Untuk sesaat ketika dia tertawa di depan Li Nuo, rasanya seperti mereka menjadi anak-anak lagi, seperti masa lalu ketika kedua kakak beradik itu saling peduli.

Sambil menarik napas dalam-dalam, Li Yan membuka matanya, menatap bubur di tangannya. Ia tak dapat menahan senyum lagi saat mengingat ekspresi malu Li Nuo.

Demi saudaranya yang lapar, ia segera menuju microwave.

* * *

Saat Li Nuo memakan bubur hangat, dia menyadari Li Yan telah memperhatikannya sepanjang waktu, tatapannya penuh kelembutan.

Meski dia berusaha bersikap seolah-olah hal itu tidak mengganggunya, dia tidak dapat menahan perasaan sedikit malu.

"Kamu tidak mau makan?"

Li Nuo merasa agak malu; dia seharusnya bertanya lebih awal, tetapi rasa laparnya telah menguasainya.

"Nanti aku makan. Jangan khawatirkan aku."

"Itu tidak benar. Rasanya aneh menjadi satu-satunya yang makan."

"Tidak apa-apa. Kalau aku lapar, aku akan pergi ke kafetaria."

Li Yan tersenyum lembut. Sejak dia kembali ke kamar rumah sakit, dia tidak pernah berhenti tersenyum.

Emosinya naik turun hari ini. Awalnya, saat Li Nuo tidak mengenalinya, rasanya dunia sedang runtuh, tetapi sekarang, dia benar-benar bahagia.

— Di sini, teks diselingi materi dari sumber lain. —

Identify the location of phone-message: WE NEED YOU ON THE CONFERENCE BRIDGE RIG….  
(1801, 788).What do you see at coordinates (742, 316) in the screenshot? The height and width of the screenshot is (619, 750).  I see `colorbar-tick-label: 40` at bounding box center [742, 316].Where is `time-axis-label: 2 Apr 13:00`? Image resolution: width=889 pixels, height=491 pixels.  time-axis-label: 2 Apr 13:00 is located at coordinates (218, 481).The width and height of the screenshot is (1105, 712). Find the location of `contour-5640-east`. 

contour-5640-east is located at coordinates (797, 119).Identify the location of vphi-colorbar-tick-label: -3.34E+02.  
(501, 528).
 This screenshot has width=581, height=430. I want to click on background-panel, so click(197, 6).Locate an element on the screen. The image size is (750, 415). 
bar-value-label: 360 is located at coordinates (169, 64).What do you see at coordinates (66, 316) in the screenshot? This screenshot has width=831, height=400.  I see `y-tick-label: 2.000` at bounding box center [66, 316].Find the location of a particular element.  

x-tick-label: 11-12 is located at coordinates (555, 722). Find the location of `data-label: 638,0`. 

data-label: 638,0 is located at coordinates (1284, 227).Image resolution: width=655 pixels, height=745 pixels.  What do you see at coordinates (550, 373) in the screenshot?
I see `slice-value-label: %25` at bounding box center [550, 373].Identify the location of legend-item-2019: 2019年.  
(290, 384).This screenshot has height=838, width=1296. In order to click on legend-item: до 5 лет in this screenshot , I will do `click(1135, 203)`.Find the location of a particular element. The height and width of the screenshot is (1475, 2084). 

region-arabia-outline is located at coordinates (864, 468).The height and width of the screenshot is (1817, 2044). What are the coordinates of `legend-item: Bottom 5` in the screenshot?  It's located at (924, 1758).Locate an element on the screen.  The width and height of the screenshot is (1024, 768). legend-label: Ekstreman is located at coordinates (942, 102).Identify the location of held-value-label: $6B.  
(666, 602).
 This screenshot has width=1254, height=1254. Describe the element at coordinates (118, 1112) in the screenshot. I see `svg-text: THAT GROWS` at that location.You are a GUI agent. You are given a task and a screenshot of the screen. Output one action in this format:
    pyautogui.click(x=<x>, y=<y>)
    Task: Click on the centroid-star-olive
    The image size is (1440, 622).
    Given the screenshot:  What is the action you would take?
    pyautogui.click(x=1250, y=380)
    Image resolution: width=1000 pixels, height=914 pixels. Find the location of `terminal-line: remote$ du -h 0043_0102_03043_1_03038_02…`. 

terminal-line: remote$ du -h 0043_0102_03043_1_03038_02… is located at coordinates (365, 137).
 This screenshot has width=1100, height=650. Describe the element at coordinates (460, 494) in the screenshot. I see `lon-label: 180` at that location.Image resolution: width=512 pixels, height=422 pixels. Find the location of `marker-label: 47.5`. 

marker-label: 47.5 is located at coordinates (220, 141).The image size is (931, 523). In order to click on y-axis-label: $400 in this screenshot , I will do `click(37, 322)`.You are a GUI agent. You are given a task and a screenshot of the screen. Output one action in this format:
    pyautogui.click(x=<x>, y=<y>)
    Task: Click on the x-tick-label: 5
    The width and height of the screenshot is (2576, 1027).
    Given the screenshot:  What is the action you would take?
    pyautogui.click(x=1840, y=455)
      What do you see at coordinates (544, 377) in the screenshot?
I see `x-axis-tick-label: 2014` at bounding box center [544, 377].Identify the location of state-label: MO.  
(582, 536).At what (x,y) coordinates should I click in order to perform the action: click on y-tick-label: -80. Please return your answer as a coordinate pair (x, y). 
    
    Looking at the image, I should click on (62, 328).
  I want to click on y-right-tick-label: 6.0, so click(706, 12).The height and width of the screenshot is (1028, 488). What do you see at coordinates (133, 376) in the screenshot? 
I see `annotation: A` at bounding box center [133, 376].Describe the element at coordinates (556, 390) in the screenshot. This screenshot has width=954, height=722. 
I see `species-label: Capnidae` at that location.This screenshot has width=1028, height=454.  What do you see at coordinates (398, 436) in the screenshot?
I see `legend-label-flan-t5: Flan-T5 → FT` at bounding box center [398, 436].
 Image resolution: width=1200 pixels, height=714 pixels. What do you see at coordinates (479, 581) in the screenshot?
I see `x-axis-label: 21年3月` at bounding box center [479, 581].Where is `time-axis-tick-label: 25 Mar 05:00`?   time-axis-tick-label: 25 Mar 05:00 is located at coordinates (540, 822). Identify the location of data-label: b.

Sudah lama sekali sejak terakhir kali dia tersenyum, dan bahkan lebih lama lagi sejak Li Nuo menunjukkan perhatian padanya.

Li Yan melirik Li Nuo yang masih asyik memakan buburnya, lalu bertanya, "Kamu tahu namaku, kan?"

"Tentu saja. Li Yan. Bersama-sama, nama kita membentuk kata 'janji'."

Li Nuo berhenti makan dan menjawab dengan serius.

"Itu benar..."

Li Yan mengulurkan tangan dan mengambil tangan Li Nuo dari meja, membuka telapak tangannya dan dengan hati-hati menuliskan namanya di tengahnya.

Li Nuo merasakan sedikit geli, namun tidak menarik tangannya.

"Li Yan."

Dia menekankan pengucapannya, seolah memastikan bahwa Li Nuo tidak akan pernah lupa.

"Jangan pernah melupakannya."

"...Baiklah, Li Yan."

Li Yan melepaskan tangannya, membiarkan Li Nuo melanjutkan makannya.

Sambil memperhatikannya meminum bubur itu perlahan, Li Yan melanjutkan, "Kita saudara kembar, lahir di tahun yang sama, tapi kamu lahir tiga menit sebelum aku."

Meskipun Li Nuo sudah mengetahuinya dari novel, dia mendengarkannya dengan penuh perhatian seolah baru pertama kali mendengarnya.

Sambil mendengarkan Li Yan berbicara tentang masa lalu mereka, dia perlahan menghabiskan buburnya.

Melihat dia meletakkan sendok, Li Yan bertanya sambil tersenyum, "Apakah kamu sudah kenyang?"

"...Ya."

Li Yan berjalan mendekat, mengumpulkan sampah, dan menggunakan tisu basah untuk membersihkan meja sebelum menyimpannya.

"Kalau begitu, kakak, mengapa kamu tidak beristirahat sejenak?"